Surgiu, então, o vilarejo de Ferradas. Foi nessa época que iniciou o meu relacionamento com o que viria ser a minha amada Itabuna, que até então era chamada de Tabocas. Foi amor à primeira vista! Conheci homens de punho forte como Firmino Alves, migrante sergipano que chegou por estas bandas em 1857.
Firmino Alves foi o responsável pela discussão em torno da participação política do lugar diante de Ilhéus, dado a sua importância. Essas aspirações de autonomia motivaram o memorial assinado em 10 de maio de 1897 por Henrique Berbet Júnior, Manoel Misael da Silva Tavares, Ramiro Lidefonso de Ararújo Castro, Plínio Cardoso do Nascimento, José Fulgêncio Teixeira, Manoel Pereira Né, Henrique Felipe Wense, José Nascimento Moreira, Domingos Pereira da Silva, Hermínio de Figueirêdo Rocha, Pedro Prudente da Costa, Theodolino João Berbet e José Firmino Alves solicitando ao Conselho de Ilhéus a sua autonomia e conseqüente a elevação à categoria de Vila. Apesar das razões, o pedido foi negado. 
Nove anos depois, nova mensagem! Agora encabeçada por Firmino Alves - que prometia doar os terrenos para os edifícios da intendência, cadeia, fórum e o que mais fosse necessário – ela foi encaminhada diretamente ao governo do Estado, subscrita por um terço do eleitorado, solicitando a criação do município, quando este já contava com arrecadação superior a dez contos de réis e uma população estimada em 10 mil habitantes.

Em 13 de setembro de 1906 a lei n°. 692, foi "assinada pelo Governador José Marcelino de Souza e José Carlos Junqueira Ayres Moreira" desmembrando do município de Ilhéus da Vila de Tabocas, constituindo-a novo município e dando-lhe o nome de Itabuna.

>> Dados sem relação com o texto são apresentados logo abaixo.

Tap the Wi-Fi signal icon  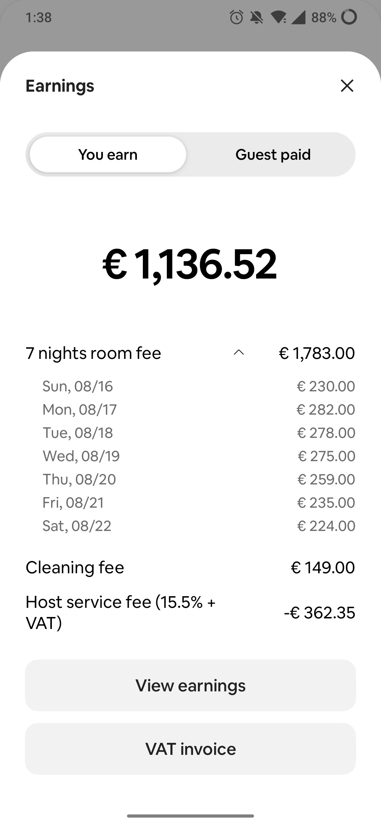(x=279, y=17)
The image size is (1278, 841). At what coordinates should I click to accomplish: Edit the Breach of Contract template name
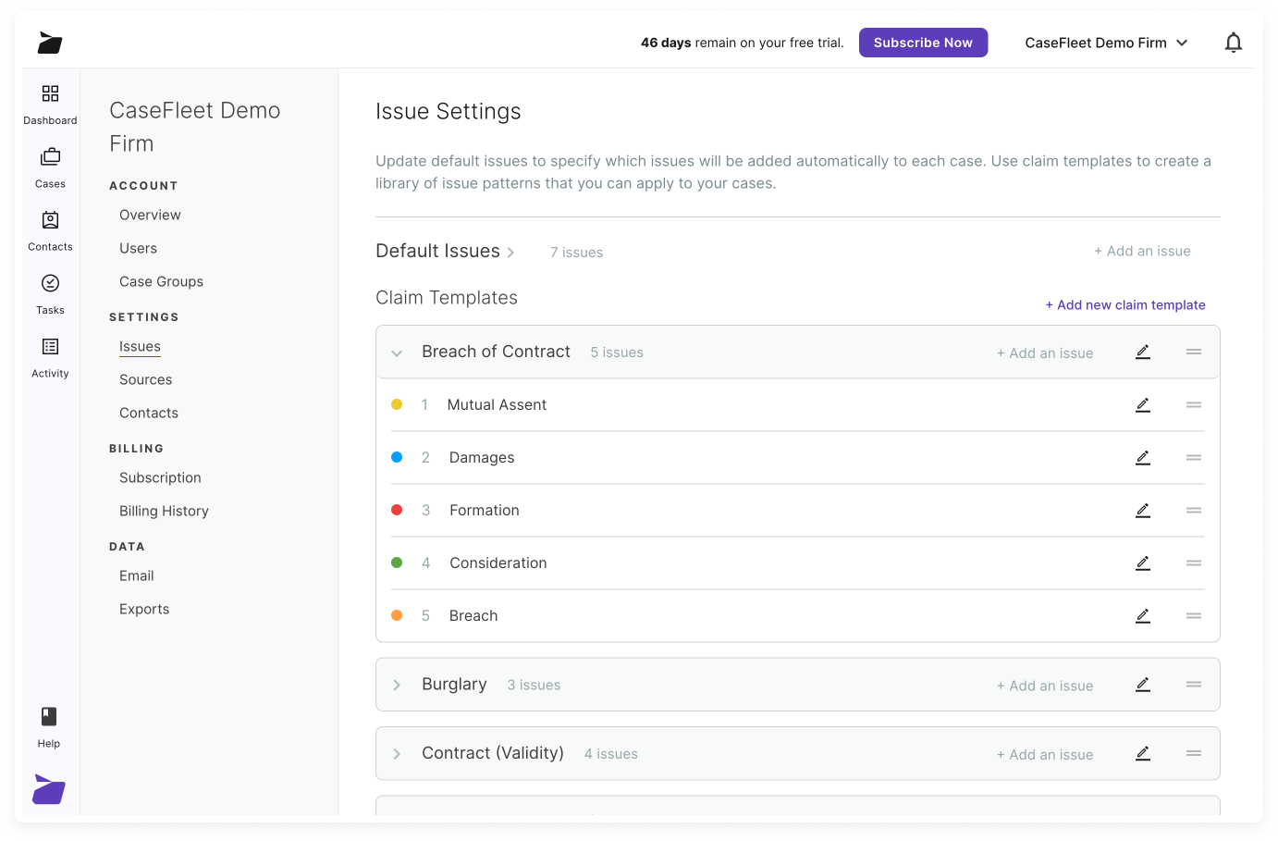click(x=1142, y=352)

Precisamente a 23 de novembro foram instalados a Vila e o Termo de Itabuna. A luta prosseguiu para transformação da Vila em cidade e conseqüente desligamento da Comarca de Ilhéus, o que veio a acontecer através da lei 807, de 28 de julho de 1910, sancionada pelo Governador João Ferreira de Araújo Pinho. A instalação ocorreu, solenemente, em 21 de agosto de 1910. Seu primeiro governante - denominado então intendente - foi o Engenheiro Olinto Batista Leone.
A partir daí, Itabuna cresceu e se desenvolveu rapidamente, e eu, aos poucos, fui sendo esquecido e utilizado apenas como um objeto. Hoje usado, modificado e sujo tenho em minhas margens esgotos sendo despejados  durante 24 horas. Para muitos sou apenas um canal, para outros apenas paisagem, lembranças de um passado que não volta.
Mas continuo meu curso, amando e admirando Itabuna, sendo para alguns sustento das famílias e para outros atração turística quando, por um milagre, aparece em minha margem uma capivara com seus filhotinhos. Minhas lembranças são de muita vida, vida esta que está sendo tirada aos poucos."